While the overall numbers were better, there were also signs that challenges remain. The year-over year increases were driven by higher food and energy prices, which rose 10.6% and 13.1%, respectively.

A declining read on inflation is important for a couple of reasons. The most obvious is that the cost of living has been historically high, causing consumers to make difficult choices on everything from groceries to fuel. Perhaps as important to market watchers is the potential impact the softening inflation will have on the Federal Reserve Bank and its continuing campaign of rising interest rates.

In order to rein in inflation, the Federal Reserve Bank increases interest rates, which makes borrowing more expensive. This generally results in consumers and businesses spending less. This, in turn, lowers demand, causing prices of everyday essentials to fall.

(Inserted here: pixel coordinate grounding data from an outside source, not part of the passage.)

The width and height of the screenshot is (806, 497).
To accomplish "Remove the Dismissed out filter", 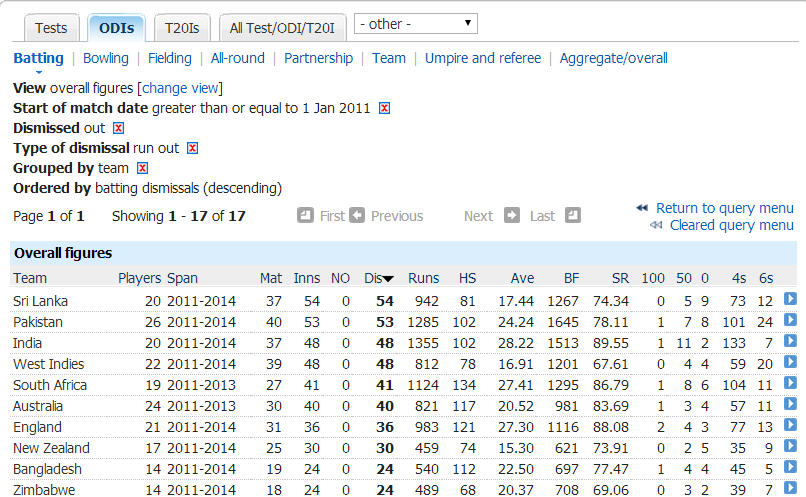I will [x=118, y=128].
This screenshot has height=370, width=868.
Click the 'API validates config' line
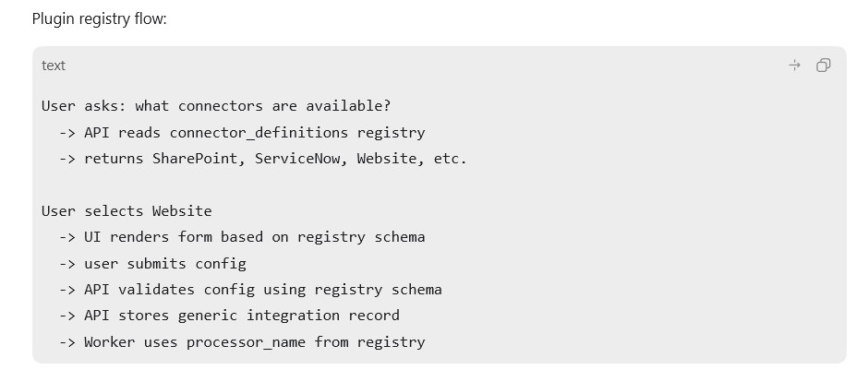point(250,290)
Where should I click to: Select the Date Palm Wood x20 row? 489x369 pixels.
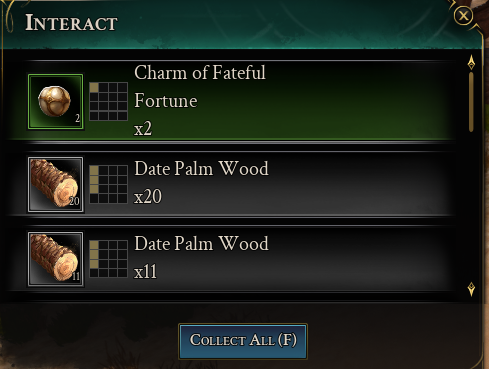click(231, 184)
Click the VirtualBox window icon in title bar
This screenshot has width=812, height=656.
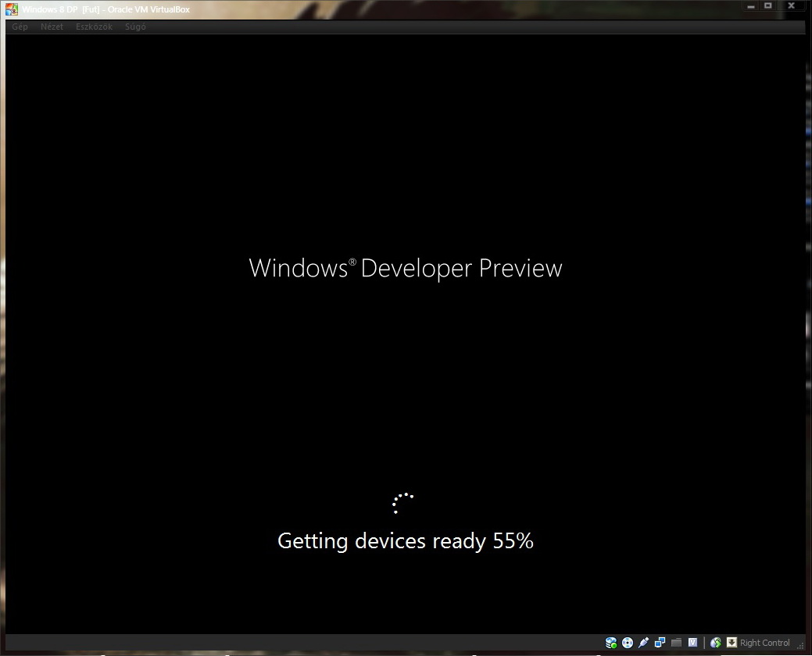tap(12, 9)
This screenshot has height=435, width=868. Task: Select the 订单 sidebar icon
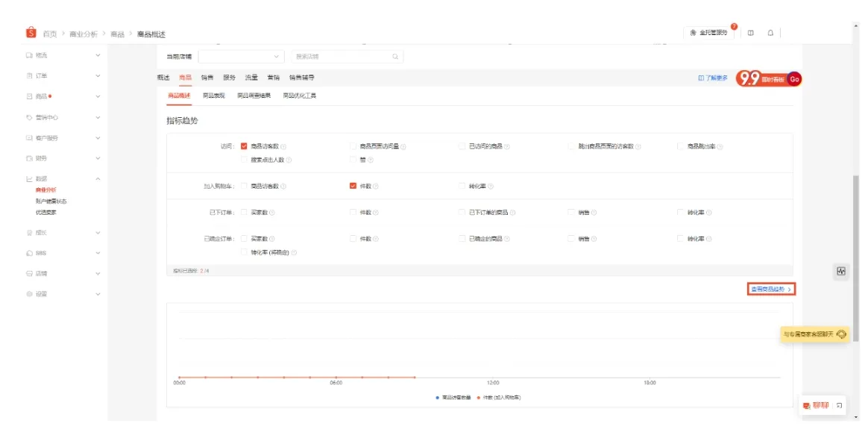[x=30, y=76]
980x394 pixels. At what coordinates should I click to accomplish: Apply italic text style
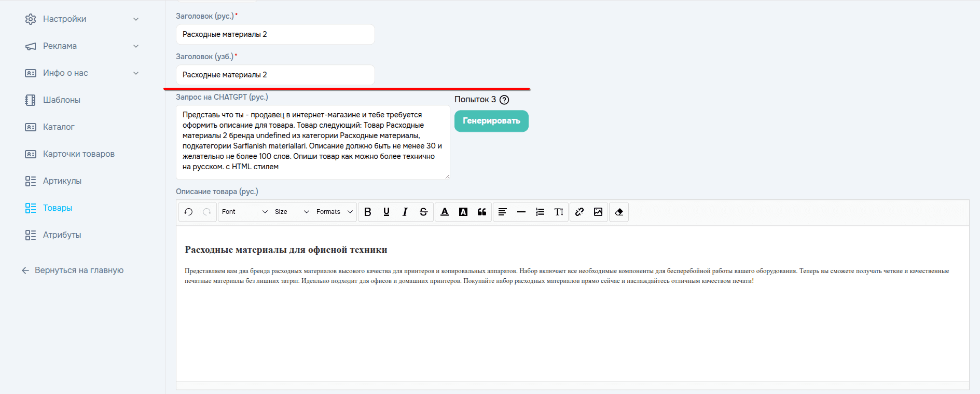coord(405,212)
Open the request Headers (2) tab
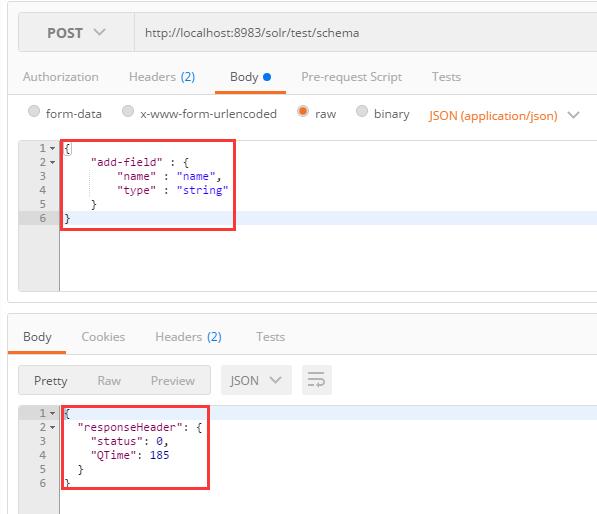The width and height of the screenshot is (597, 514). click(x=162, y=77)
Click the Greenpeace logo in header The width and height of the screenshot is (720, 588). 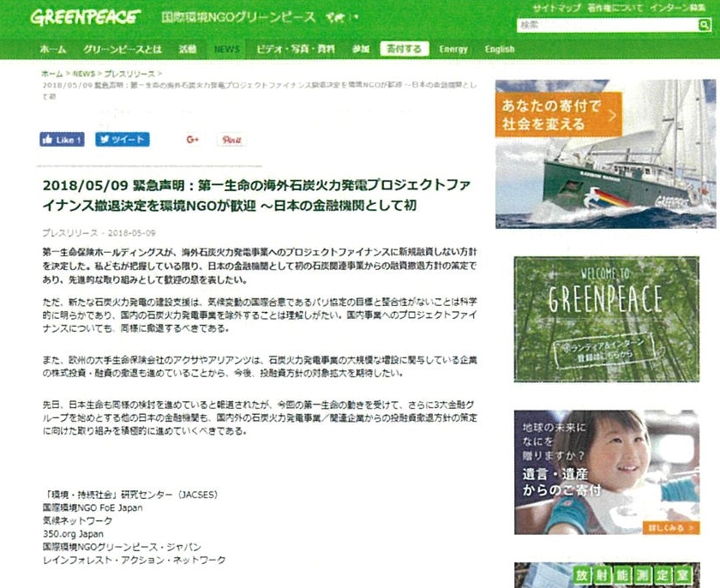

In short, the Fed's campaign of rising interest rates is working to bring about lower prices. The economy is a complex mechanism, however, and if it cools too quickly, it could cause a recession. So the central bank is walking a very fine line indeed.

Now what

While optimism is currently sweeping Wall Street, we're just one negative economic report away from stocks resuming their downward trend. Furthermore, even with minor improvements in the broader economic picture, challenges remain for our technology denizens, including:

  • Companies have been cutting back on marketing spending, which will continue to weigh on Alphabet's and Meta Platforms' adtech businesses, which derive nearly all their revenue from advertising.
  • Tighter budgets make it less likely that shoppers will splurge for high-end items like iPhones, Apple's biggest seller.
  • Overall belt-tightening means consumers may cut back on nonessential items like Netflix's streaming video service, while buying fewer discretionary items from Amazon's e-commerce platform.

On the other hand, with these stocks at multiyear lows, valuations are the cheapest they've been in years. They still might not be for everyone, however, as some still aren't cheap in terms of traditional valuation metrics.

For example, Apple is selling for 5 times next year's sales, while Netflix, Alphabet, and Meta Platforms have forward valuations of 4, 4, and 3, respectively. Amazon is the only one that truly is in bargain-basement territory, selling for less than 2 times next year's sales.

For context, experts generally consider a price-to-sales ratio of between 1 and 2 as reasonable. However, each company is a leader in its respective field, which is why investors have granted each a higher premium.

That doesn't mean stocks won't fall further from here -- history clearly shows they could. But for investors with a stomach for volatility and an appropriate investing time horizon, these growth stocks have a history of beating the market over time.